そうした個々の立場での葛藤や苦悩が表れているのが秋と心也(窪田正孝)の関係性。自分にはない才能に嫉妬し、心酔するさまはリアル! 小泉監督もこの部分に強く惹きつけられた。「心也が秋よりたった1歳だけど年下という設定とかいちいちリアルで(笑)。先生のお話を伺いながら、僕も仕事でいろいろあった時期があり、そこから一つ階段を上がったような感触を得たことがあったので、思わずうなずいてました。映画の軸はあくまで秋と理子のふたりですが、いかに心也との関係性をニュアンスとして無理なく入れるか? 『時々、嫌になるくらい好きなんだ』というひと言に単なるライバルというだけではない心也の気持ちを込めたりしました」。

取材に同席した青木氏の担当編集者によると「秋は青木さん自身ですね。他のキャラを描くときは俯瞰して冷静なのに、秋を描く時は冷静じゃない」とのこと。青木氏は苦笑を浮かべつつ語る。「漫画家同士でもライバルっています。私のライバルの方は天才で、私は残念ながらそうじゃなかったんです。だから心也の気持ちがすごくよく分かります。一方で、世間で多く読んでもらってるのは私の作品だったりもして…。どのキャラクターも自分なんですが、特にというならやっぱり秋と心也なのかな?」。
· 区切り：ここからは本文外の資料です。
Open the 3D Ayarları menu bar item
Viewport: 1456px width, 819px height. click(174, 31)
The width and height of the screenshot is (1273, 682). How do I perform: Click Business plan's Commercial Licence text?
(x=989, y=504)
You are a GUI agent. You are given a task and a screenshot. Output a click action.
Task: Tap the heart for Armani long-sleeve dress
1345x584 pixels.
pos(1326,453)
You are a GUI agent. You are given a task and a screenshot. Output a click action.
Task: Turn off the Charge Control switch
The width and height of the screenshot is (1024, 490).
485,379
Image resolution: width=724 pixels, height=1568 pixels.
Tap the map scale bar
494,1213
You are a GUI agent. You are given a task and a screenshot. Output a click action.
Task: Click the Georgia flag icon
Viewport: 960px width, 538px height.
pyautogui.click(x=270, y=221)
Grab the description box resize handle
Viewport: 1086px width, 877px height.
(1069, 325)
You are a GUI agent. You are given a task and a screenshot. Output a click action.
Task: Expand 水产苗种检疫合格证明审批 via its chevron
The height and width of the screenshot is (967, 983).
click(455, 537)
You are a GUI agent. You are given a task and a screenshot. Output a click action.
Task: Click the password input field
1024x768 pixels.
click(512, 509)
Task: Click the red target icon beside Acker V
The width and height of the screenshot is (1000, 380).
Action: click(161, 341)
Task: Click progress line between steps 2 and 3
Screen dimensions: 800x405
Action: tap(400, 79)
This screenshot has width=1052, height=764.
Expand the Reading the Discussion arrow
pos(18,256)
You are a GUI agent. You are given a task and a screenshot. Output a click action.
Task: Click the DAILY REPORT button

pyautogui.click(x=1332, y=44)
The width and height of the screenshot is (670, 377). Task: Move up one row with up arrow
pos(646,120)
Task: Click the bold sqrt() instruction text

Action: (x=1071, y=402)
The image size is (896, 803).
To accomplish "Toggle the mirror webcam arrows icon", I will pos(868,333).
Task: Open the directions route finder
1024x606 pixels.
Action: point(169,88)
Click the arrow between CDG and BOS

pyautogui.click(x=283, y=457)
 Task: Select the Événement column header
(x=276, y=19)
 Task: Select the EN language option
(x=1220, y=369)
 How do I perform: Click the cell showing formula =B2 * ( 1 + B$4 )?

連載中の映画化という初めての経験の中で、青木氏は原作を執筆しながら映像の“引力”に引き寄せられることも…。「秋を描いてたら、カメラのフラッシュが焚かれるような感覚になって秋の顔が一瞬、佐藤さんに見えたことがありました。こないだ理子でも同じことが起きて(笑)。あとコミックス13巻(最新巻)の表紙はキャストのみなさんが並んでる写真を漫画にしたんですが、三浦(翔平)さんの瞬にどうしても引きずられて、何度描き直しても担当さんが『これ瞬じゃなくて三浦くんじゃない?』って(笑)。不思議な体験でした」。惹かれ合うように並立する原作漫画と映画。それぞれの魅力を感じてほしい。